At length, fearing to lose his target by longer delay, for the first train was now abreast of the tiny hamlet of Beaumetz, and nearing the junction and the bridge-head at Velu, he threw out the signal for the attack.

A smoke bomb to the right and another to the left: that was the pre-arranged signal, and then, pulling over the joy-stick, down, down went Dastral, followed at regular intervals by the three other 'planes.

Down, down with a swoop, through the exhilarating rush of air, they went. All the engines had been shut off, and the pilots, with one hand on the joy-stick, and the other on the bomb release, waited almost breathlessly through those wild, thrilling seconds, while they fell with ever-gathering impetus, like a stone to the earth. Thus they went down to what seemed like certain death, while every instant during that mad dive seemed an age.

"Click! click!" went the little instrument that measured the altitudes. "Seven, six- five, three thousand feet," it tried to say, but its voice could not be heard.

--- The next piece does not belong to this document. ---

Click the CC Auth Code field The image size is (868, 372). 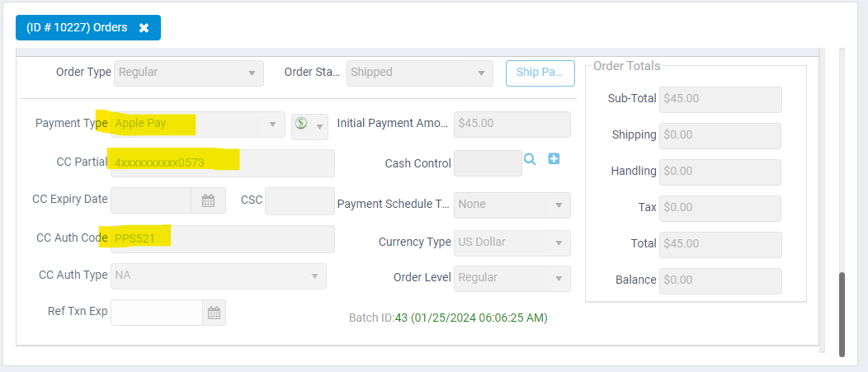[223, 239]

At two thousand feet Dastral pushed back the joy-stick, and flattened out. His comrades did the same, all except Franklin in the last 'plane, who had trouble with his control wires and flattened out only at five hundred feet. Another five seconds would have dashed him to death. He was game, however, and though his face blanched, and his heart stayed its beating for an instant, he was soon climbing again to rejoin his comrades.

They had been seen now, for the smoke bombs had first given them away. The commandants of the German communications were hotly engaged on the telephone wires, reporting to headquarters and to the nearest aerodromes the presence of the intruders, and demanding that Himmelman and his comrades should come at once to deal with the sky-fiends.

The engine-driver of the first train also had seen the danger that threatened, and, putting on all speed, he tried foolishly to get away from the air peril. Velu was scarcely a mile distant, and there at least he could find some protection, if only in the "Archies."

But he was too late. When Dastral flattened out at two thousand feet he was almost abreast of the train. A neck-and-neck race commenced, but what chance has a heavily laden troop train, even though it has three engines, against a Sopwith which can do one hundred and thirty miles on occasion? It was like a race between a hare and a tortoise.

"Puff-puff-puff! Shriek!" went the train, but the scream of the siren was drowned in the whirr-r-r of the propellors racing alongside and just overhead, for the engines had been started again by the pilots as soon as they flattened out.

It was a matter of seconds now, for Dastral only waited until he had dropped down to one hundred feet. He was already in line with the engine, and directly above. Just ahead was the railway bridge, and the viaduct over the road leading into the village.